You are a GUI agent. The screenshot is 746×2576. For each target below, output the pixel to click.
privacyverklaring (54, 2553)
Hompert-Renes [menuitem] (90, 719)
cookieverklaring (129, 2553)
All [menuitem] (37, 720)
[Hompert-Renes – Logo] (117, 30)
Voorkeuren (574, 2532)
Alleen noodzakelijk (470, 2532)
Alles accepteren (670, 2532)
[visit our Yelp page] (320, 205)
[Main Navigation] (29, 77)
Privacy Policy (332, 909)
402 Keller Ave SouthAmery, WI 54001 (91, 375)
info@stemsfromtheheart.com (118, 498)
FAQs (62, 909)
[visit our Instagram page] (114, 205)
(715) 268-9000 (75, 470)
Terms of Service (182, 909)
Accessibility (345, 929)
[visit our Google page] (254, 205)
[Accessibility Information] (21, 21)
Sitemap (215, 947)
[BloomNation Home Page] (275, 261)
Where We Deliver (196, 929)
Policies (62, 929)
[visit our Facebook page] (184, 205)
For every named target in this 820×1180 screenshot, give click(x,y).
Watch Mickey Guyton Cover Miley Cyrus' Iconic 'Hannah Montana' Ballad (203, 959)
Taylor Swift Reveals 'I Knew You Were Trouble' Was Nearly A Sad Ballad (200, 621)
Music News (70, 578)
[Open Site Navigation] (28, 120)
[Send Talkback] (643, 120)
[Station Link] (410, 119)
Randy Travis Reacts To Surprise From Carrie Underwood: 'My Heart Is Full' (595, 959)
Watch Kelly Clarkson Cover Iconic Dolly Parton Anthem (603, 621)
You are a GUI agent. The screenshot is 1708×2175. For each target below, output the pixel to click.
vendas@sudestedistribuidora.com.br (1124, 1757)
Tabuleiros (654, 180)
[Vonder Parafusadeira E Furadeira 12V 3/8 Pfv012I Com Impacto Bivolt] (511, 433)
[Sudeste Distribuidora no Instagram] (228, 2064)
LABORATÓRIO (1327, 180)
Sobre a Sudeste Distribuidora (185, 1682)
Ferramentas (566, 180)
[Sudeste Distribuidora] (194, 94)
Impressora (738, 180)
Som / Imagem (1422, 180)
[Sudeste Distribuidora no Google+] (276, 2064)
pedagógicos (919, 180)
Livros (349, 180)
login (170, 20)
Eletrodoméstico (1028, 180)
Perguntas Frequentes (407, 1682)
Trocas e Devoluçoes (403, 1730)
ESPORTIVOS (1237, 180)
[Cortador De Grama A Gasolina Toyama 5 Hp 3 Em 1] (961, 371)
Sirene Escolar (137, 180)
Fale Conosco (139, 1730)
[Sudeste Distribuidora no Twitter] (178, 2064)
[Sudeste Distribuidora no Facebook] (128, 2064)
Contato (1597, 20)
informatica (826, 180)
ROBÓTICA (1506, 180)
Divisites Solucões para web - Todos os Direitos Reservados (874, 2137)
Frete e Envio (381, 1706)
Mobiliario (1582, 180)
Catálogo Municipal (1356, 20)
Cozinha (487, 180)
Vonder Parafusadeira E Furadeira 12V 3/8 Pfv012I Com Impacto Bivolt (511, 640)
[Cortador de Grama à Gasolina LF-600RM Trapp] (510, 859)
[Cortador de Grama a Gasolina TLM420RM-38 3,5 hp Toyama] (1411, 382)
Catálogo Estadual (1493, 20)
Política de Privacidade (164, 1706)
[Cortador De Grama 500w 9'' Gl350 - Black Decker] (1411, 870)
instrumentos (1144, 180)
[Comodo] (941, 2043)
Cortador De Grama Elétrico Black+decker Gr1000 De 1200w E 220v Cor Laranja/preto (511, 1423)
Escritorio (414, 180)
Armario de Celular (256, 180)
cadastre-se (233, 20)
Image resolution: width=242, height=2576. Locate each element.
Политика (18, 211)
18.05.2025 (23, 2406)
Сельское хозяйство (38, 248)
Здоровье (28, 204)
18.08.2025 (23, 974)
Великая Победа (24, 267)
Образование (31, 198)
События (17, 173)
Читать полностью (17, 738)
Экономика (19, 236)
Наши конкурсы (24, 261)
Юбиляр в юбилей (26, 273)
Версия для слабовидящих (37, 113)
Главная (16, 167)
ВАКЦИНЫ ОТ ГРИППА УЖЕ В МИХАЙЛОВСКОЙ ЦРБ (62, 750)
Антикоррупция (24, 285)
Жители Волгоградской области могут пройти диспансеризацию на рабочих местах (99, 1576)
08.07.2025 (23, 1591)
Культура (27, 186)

• **ASSIGNMENT**
Could you reproduce exactly the lines of the entries above, from the one with "[Main Navigation] (29, 77)" through the one with "For every named", and nothing else?

• **SOLVED EXERCISE**
[Main Navigation] (29, 77)
Privacy Policy (332, 909)
402 Keller Ave SouthAmery, WI 54001 (91, 375)
info@stemsfromtheheart.com (118, 498)
FAQs (62, 909)
[visit our Instagram page] (114, 205)
(715) 268-9000 (75, 470)
Terms of Service (182, 909)
Accessibility (345, 929)
[visit our Google page] (254, 205)
[Accessibility Information] (21, 21)
Sitemap (215, 947)
[BloomNation Home Page] (275, 261)
Where We Deliver (196, 929)
Policies (62, 929)
[visit our Facebook page] (184, 205)
For every named target in this 820×1180 screenshot, give click(x,y).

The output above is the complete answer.